## Provided passage:
My current ride is a rental. It's a Chevy Cruze. It completely sucks balls for three reasons:

1. It's a GM product.

2. AutoStop. Nothing like rolling up to a stop sign on an 85-degree humid day and the airco and fans stop as the car shuts off. I couldn't believe that. That is *so* GM. Iffy idea, and then completely incompetently implemented. Yeah, there' s hacky way to turn it off but why should I have to? Also, the car is so poorly built that it shudders when it it power cycles. And yeah, the last two Cruzes I had as rentals did the same thing - typical GM quality. See #1.

3. The back window is so narrow and so high that cars vanish behind me. I watched as a Miata changed lanes behind me and it was completely invisible. So poorly engineered.

Ride before that was a Prius...wasn't wowed, but it was at least made by engineers. I'm not sure who makes GM products.


----------



## Jonathan (May 16, 2017)

Why are you driving a rental?


----------



## AuroraZero (May 16, 2017)

Jonathan said:


> Why are you driving a rental?



He likes to run over Millennials in his regular ride, so he gets rentals to hide from everyone. ☺


----------



## WasNotWSS (May 16, 2017)

raindog308 said:


> 1. It's a GM product.



(#2/#3 are redundant)

The only thing possibly worse is a CVT Nissan Versa- I had one of those several years back, and it was so bad that we were literally fighting over who *HAD* to drive. I didn't want to since it couldn't get over 30mph in under a minute, and the liability/guilt if I got us run over by a cow at a fast trot.

Now that I've got the Impalas mostly-ready to leave the nest, I kind of want to keep one. I don't have a good excuse, but for crappy automatics with shitty fuel consumption, they're actually damn peppy. Of course, using plastic lincoln logs https://www.amazon.com/dp/B0040CZ3SS/?tag=vpsboard-20 to hold parts together, and leftover-pieces-of-furniture as braces so the whole thing doesn't get too tweaked in a minor fender-bender, welp.. I talked myself out of it. Plus, I need to pay that money back to the greedy church-dwelling money lenders.

@ChrisM Rewriting Amazon URLs with own code when no code was set? Tacky. Very tacky.


----------



## betatester (May 16, 2017)

She's dirty and just back from getting some used shoes/tires installed.

2011 335d pushing 260RWHP/425FT-LBS at ~28 MPG.


----------



## Jonathan (May 16, 2017)

Purdy beamer!


----------



## betatester (May 16, 2017)

Thanks, after 10 years of driving a Jetta TDI, this was a nice upgrade.


----------



## raindog308 (May 16, 2017)

Jonathan said:


> Why are you driving a rental?



Traveling.

I got a Cruze last time, too. Bastards.


----------



## WasNotWSS (May 16, 2017)

Anyone wanna swap a nice euro turbo for a handful of domestic trash?


----------



## Lee (May 16, 2017)

I would like to post my ride. But she won't let me.

Ah, I am too funny for my own good.


----------



## WasNotWSS (May 16, 2017)

Lee said:


> I would like to post my ride. But she won't let me.



Appreciated. Some of us only have 1080p screens.

## Tasks and exercises:
1. Rewrite the paragraph of the thread that begins "2. AutoStop." more briefly, keeping its main facts.
2. Copy the part of the thread that begins at "My current ride" and stops after "So poorly engineered.", swapping "Miata" for "Corvette".
3. Say whether each statement agrees with the thread, answering yes or no and quoting the deciding words: (a) The first post says the rental's back window is narrow and high. (b) The first post says the car driven before the Cruze was a Nissan Versa. (c) betatester drove a Jetta TDI for 10 years before the current car.
The records have no connection to the thread.

## Data provided:

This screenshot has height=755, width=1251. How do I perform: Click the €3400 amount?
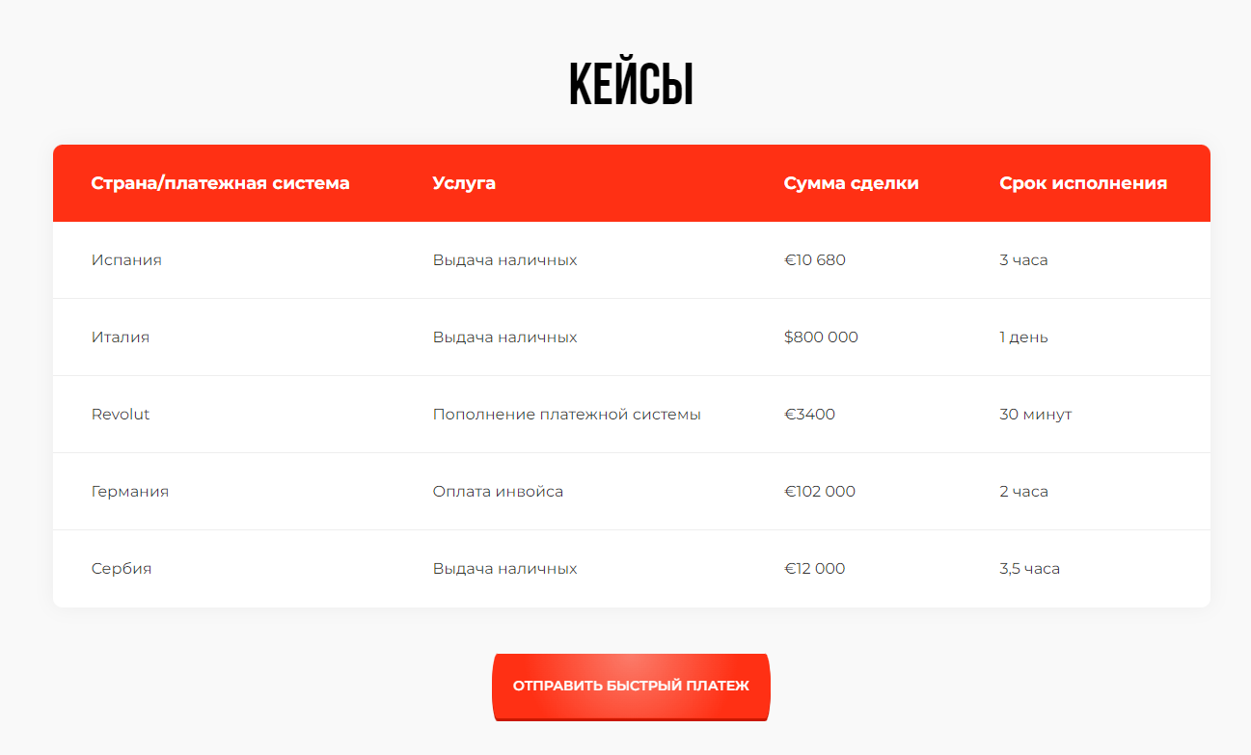pos(809,415)
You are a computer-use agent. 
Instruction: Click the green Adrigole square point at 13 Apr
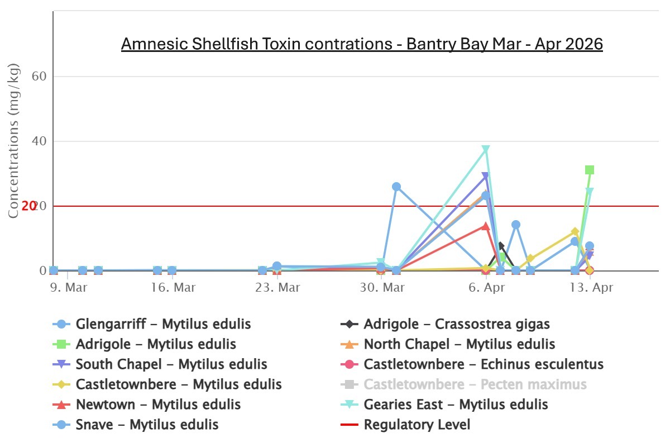(589, 170)
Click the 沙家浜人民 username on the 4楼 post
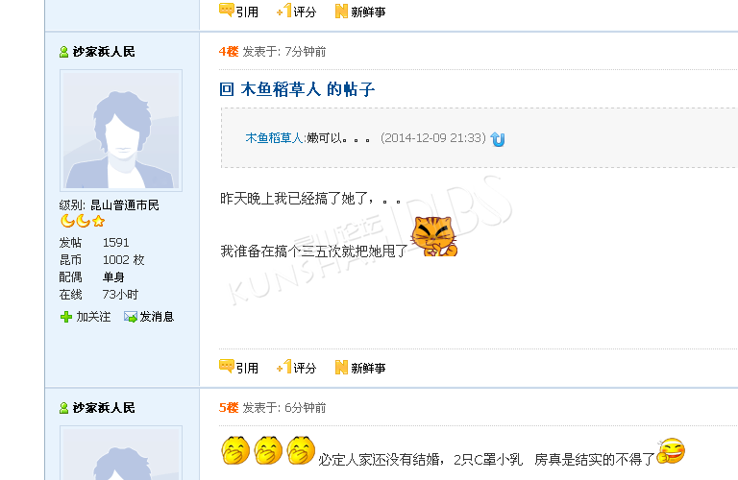Screen dimensions: 738x480 pyautogui.click(x=104, y=52)
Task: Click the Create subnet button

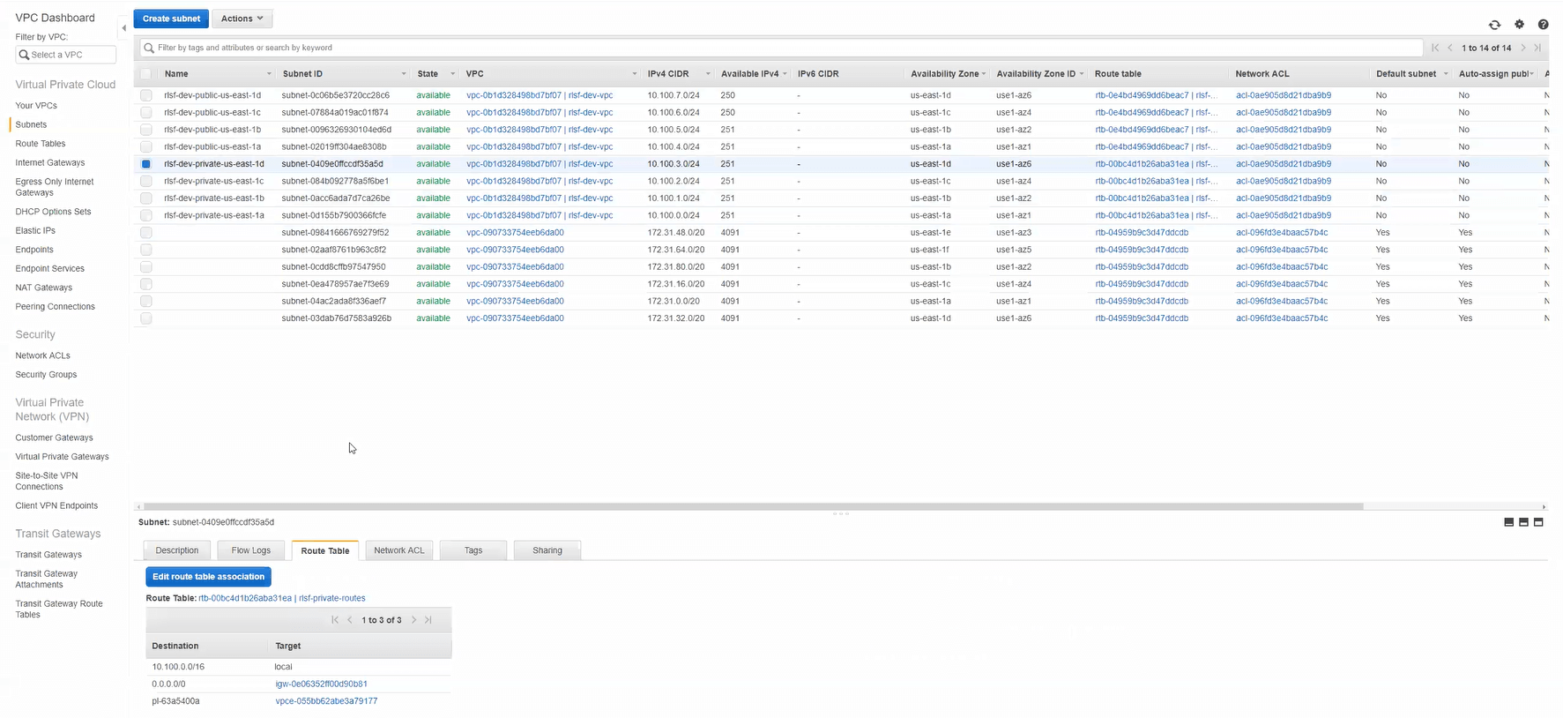Action: (x=171, y=19)
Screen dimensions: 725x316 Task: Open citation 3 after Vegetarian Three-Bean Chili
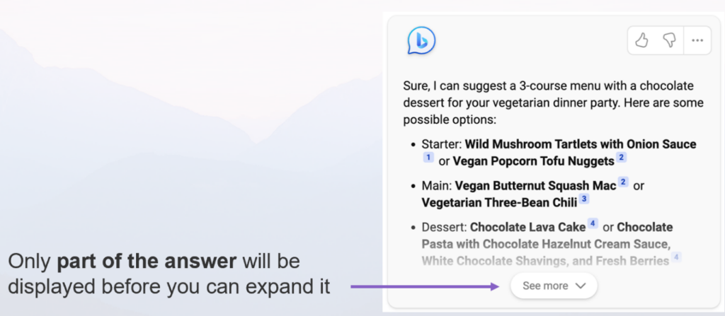click(x=583, y=199)
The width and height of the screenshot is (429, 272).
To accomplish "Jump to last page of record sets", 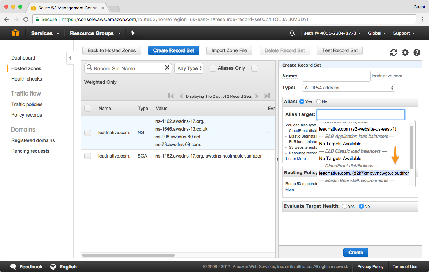I will 267,96.
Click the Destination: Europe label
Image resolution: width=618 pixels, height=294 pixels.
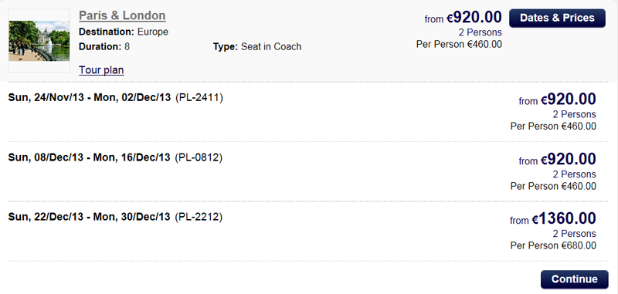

## Full solutions:
1. AutoStop: on an 85-degree humid day, the car shuts off at a stop sign, and the air conditioning and fans stop with it. The writer calls this an iffy idea, incompetently implemented, and typical of GM. There is a hacky way to turn it off, but the writer objects to having to use it. The car also shudders when it power cycles, as did the last two Cruzes the writer rented. The writer blames typical GM quality.

2.
My current ride is a rental. It's a Chevy Cruze. It completely sucks balls for three reasons:

1. It's a GM product.

2. AutoStop. Nothing like rolling up to a stop sign on an 85-degree humid day and the airco and fans stop as the car shuts off. I couldn't believe that. That is *so* GM. Iffy idea, and then completely incompetently implemented. Yeah, there' s hacky way to turn it off but why should I have to? Also, the car is so poorly built that it shudders when it it power cycles. And yeah, the last two Cruzes I had as rentals did the same thing - typical GM quality. See #1.

3. The back window is so narrow and so high that cars vanish behind me. I watched as a Corvette changed lanes behind me and it was completely invisible. So poorly engineered.

3.
(a) Yes: "The back window is so narrow and so high that cars vanish behind me."
(b) No: "Ride before that was a Prius"
(c) Yes: "after 10 years of driving a Jetta TDI, this was a nice upgrade."